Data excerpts
************
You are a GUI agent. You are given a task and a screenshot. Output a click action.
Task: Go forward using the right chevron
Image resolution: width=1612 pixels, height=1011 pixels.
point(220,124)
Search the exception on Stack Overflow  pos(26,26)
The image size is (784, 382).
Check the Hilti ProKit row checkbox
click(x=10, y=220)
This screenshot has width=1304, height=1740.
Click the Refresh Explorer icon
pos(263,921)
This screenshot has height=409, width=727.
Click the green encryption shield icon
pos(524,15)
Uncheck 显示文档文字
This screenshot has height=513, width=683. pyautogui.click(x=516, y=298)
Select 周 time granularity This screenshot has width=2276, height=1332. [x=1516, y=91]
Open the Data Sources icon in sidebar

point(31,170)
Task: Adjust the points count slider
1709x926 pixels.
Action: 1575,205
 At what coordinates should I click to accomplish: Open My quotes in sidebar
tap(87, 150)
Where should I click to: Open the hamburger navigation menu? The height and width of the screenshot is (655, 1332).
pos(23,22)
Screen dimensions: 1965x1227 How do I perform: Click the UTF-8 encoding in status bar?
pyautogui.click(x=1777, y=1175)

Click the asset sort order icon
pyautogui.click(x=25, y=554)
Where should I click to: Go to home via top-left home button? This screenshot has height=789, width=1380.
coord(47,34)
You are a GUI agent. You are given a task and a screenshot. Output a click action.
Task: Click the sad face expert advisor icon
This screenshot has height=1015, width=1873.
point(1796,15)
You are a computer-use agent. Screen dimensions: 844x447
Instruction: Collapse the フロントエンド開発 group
************
__WHAT YOU ARE ASKED TO DO__. Keep to the lines from the one containing "Click the asset sort order icon" to the end of the entries above, and retype them exactly.

__TASK SOLUTION__.
Click the asset sort order icon
pyautogui.click(x=25, y=554)
Where should I click to: Go to home via top-left home button? This screenshot has height=789, width=1380.
coord(47,34)
You are a GUI agent. You are given a task and a screenshot. Output a click action.
Task: Click the sad face expert advisor icon
This screenshot has height=1015, width=1873.
point(1796,15)
You are a computer-use agent. Screen dimensions: 844x447
Instruction: Collapse the フロントエンド開発 group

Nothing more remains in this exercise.